Project

General

Profile

Coverage Comparison

Command examples:

atav.sh --coverage-comparison --sample PATH_TO_SAMPLE_FILE --gene-boundary PATH_TO_GENE_BOUNDARY_FILE --min-coverage 10 --out PATH_TO_OUTPUT

Command options:

--coverage-comparison: trigger coverage comparison analysis.

--exon-max-percent-cov-difference: Include this option to set user defined cutoff value(between 0 and 1) for maximum average coverage difference between case and control groups. if no user option is specified, ATAV will use the automated cutoff value for the absolute mean coverage difference instead.

abs(case#/total#/(#sites_in_region) - ctrl#/total#/(#sites_in_region)) < cutoff

case# and ctrl# is sum of all qualified samples (passed your --min-coverage cutoff) on one exon
total# is total samples# * #sites_in_region
#sites_in_region is the number of sites in one exon

--quantitative: specify a quantitative file to include all your interested samples and relevant quantitative traits.

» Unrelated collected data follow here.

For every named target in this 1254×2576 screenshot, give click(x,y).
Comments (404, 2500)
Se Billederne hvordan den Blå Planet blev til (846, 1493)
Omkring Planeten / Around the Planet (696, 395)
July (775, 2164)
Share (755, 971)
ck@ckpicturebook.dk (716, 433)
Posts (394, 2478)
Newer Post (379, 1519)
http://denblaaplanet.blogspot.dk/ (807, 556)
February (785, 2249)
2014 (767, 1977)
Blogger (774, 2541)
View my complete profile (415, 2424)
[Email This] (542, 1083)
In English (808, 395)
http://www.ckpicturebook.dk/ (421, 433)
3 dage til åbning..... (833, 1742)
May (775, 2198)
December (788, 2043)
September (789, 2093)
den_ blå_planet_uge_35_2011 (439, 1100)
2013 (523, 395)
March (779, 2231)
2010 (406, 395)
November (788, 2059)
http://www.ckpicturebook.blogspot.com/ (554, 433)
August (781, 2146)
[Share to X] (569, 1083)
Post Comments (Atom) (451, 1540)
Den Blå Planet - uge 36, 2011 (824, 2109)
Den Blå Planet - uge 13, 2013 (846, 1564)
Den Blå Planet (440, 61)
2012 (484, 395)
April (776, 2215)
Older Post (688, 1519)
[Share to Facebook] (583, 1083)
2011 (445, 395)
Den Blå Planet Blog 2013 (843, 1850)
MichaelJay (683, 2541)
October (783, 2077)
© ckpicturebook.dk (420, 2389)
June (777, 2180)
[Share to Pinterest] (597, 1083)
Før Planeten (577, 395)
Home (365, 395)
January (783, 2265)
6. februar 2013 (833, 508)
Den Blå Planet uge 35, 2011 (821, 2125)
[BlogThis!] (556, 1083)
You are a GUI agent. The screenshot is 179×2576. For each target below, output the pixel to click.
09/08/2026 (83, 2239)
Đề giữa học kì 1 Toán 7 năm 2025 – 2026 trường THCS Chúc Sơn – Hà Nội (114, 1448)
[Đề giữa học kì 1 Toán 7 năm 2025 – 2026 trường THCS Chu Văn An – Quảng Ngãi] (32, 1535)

File format: sample name and quantitative trait (tab delimiter)

Output:

coverage.summary.by.exon.csv: This file provides the average coverage information at the exon level for both cases and controls.

  • Exon: The Gene_Exon identifier.
  • AvgCase: Average percentage of bases in cases per exon which pass the minimum coverage threshold.
  • AvgCtrl: Average percentage of bases in controls per exon which pass the minimum coverage threshold.
  • AbsDiff: Absolute difference between AvgCase and AvgCtrl at the exon level.
  • Length: The length of given exon.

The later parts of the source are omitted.